The expected output is exactly the lines below, starting at the line with "Tick the checkbox in the search bar" and ending at the line with "Enable Process first item only", both included; no other line belongs in it.
═══ Material for the task ═══
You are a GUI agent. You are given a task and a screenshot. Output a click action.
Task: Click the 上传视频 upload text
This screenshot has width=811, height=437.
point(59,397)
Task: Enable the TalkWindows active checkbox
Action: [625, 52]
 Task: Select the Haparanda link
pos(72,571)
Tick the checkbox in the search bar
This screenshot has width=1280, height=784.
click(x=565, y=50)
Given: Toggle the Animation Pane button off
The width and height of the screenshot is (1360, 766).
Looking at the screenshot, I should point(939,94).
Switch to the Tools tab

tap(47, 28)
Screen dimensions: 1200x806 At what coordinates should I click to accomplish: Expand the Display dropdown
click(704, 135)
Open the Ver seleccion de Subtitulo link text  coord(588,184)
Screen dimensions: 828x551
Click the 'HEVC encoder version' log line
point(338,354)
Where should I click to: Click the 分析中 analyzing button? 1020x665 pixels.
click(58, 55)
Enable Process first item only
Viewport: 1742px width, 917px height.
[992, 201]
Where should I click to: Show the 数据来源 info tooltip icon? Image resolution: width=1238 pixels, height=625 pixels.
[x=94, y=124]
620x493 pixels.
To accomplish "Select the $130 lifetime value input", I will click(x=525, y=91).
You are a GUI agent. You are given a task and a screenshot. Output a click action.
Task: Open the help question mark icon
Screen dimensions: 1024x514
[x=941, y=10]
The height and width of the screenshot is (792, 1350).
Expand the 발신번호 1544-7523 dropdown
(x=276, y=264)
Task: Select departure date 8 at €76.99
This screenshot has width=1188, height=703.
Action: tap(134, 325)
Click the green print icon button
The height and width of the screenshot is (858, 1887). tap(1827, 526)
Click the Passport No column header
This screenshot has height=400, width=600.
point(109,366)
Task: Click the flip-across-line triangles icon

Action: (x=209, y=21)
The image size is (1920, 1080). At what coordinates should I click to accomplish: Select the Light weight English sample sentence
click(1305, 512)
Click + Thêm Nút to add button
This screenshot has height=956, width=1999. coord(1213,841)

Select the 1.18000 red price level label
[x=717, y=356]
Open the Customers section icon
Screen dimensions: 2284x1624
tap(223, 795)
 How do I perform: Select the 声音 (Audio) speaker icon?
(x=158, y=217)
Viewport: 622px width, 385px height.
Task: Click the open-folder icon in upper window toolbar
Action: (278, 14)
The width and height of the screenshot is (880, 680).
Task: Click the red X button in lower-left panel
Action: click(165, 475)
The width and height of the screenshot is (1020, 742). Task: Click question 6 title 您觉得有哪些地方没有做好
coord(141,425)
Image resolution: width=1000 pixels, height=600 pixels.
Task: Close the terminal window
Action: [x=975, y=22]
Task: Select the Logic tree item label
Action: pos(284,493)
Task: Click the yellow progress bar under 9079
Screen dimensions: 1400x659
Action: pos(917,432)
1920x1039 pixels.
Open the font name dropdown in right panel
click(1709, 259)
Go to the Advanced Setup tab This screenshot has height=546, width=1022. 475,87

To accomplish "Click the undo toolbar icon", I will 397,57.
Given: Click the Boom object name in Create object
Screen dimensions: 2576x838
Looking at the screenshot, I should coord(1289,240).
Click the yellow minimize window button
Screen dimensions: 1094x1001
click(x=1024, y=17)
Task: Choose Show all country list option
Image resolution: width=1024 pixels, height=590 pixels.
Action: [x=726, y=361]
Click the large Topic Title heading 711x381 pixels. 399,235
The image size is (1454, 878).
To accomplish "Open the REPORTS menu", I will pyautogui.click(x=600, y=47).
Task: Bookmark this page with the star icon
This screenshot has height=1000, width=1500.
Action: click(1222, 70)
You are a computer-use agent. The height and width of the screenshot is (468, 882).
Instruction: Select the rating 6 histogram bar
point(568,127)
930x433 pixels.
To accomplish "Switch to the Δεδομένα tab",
═══
* [Output for this exercise]:
Tick the checkbox in the search bar
This screenshot has width=1280, height=784.
click(x=565, y=50)
Given: Toggle the Animation Pane button off
The width and height of the screenshot is (1360, 766).
Looking at the screenshot, I should point(939,94).
Switch to the Tools tab

tap(47, 28)
Screen dimensions: 1200x806 At what coordinates should I click to accomplish: Expand the Display dropdown
click(704, 135)
Open the Ver seleccion de Subtitulo link text  coord(588,184)
Screen dimensions: 828x551
Click the 'HEVC encoder version' log line
point(338,354)
Where should I click to: Click the 分析中 analyzing button? 1020x665 pixels.
click(58, 55)
Enable Process first item only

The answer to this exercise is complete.